The SB-1 is more traditional with a cyclic and collective similar to the Black Hawk but moves the cyclic to the pilot’s right hand in sidestick fashion. It also adds a thumb-wheel and two buttons on the collective to control its pusher-propeller. Rolling the wheel forward with your thumb increases propeller pitch, speeding the aircraft up. Rolling it backward decreases pitch/thrust, slowing things down.
A “zero thrust” button automatically puts the prop in negative pitch, dramatically slowing the Defiant. A clutch button engages or disengages the propeller. Rather than a tail rotor, the foot pedals command opposite pitch on each stacked main rotor, making Defiant rotate left or right at slow speed or in hover. At higher speeds the pedals actuate Defiant’s rudders like an airplane.

Flying the Valor or Defiant is a new experience for any pilot, including veteran Bell and Sikorsky-Boeing test pilots, but there are two common themes—power and speed.

Lifting off vertically and flying away in either machine is an eye-opener test pilots say. Despite both aircraft weighing around 30,000 pounds, they leap into the air far more aggressively than a 12,000-pound Black Hawk.

View attachment 262509

V-280 Valor

“When flying with our chase jet [an L-39 trainer], it’s very easy to run away from him while we climb out,” McGuinness affirms.
McGuinness and fellow Bell test pilot, Paul Ryan, are Navy and Marine Corps veteran helicopter pilots respectively. They’re also Navy TPS graduates, widely experienced in rotary wing machines including the Black Hawk. Paul Ryan helped develop Bell’s V-22.
Lifting off vertically in the Valor is much like in a helicopter with similar cyclic and pedal inputs.“The biggest difference that you feel from an UH-60 is the kick in the seat as you [tilt] the pylons forward and fly away,” McGuinness says. “It put a huge smile on my face the first time I did it.”
Ryan adds that as the pilot rolls the tilt control wheel forward on the power lever, the big proprotors come into his peripheral view.
“It’s neat to see those big ole’ blades spinning by you.”

Collected data
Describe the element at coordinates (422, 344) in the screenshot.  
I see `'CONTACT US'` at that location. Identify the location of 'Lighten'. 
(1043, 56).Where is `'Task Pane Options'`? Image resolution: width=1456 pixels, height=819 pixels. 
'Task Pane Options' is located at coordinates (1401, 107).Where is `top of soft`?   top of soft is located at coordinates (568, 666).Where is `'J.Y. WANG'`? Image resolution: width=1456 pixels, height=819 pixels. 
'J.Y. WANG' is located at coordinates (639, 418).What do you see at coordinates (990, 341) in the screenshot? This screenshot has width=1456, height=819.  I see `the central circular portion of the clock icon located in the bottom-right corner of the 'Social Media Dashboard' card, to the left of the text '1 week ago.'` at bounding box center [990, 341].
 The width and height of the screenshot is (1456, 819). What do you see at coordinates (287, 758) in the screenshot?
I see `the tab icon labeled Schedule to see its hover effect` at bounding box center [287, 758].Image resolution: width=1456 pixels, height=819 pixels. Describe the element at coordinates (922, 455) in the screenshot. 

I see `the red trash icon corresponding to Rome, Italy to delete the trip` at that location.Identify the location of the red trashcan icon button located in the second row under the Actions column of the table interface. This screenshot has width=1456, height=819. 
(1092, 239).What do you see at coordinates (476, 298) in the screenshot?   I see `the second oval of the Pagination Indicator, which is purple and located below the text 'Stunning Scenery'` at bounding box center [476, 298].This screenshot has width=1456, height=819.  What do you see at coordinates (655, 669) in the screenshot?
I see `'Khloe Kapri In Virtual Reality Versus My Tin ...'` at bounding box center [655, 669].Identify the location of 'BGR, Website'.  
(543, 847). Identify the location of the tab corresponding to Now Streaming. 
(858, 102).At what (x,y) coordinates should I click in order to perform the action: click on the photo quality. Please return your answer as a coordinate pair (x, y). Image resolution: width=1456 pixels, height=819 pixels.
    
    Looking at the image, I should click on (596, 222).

▸ Task instructions
Decide whether each statement below agrees with the excerpt on the Valor and Defiant, answering yes or no and quoting the words of the excerpt that settle it: (a) On the SB-1, rolling the thumb-wheel forward slows the aircraft. (b) The Valor and the Defiant each weigh around 30,000 pounds. (c) At higher speeds, the Defiant's foot pedals actuate its rudders.

▸ Exercise result
(a) No: "Rolling the wheel forward with your thumb increases propeller pitch, speeding the aircraft up."
(b) Yes: "Despite both aircraft weighing around 30,000 pounds"
(c) Yes: "At higher speeds the pedals actuate Defiant’s rudders like an airplane."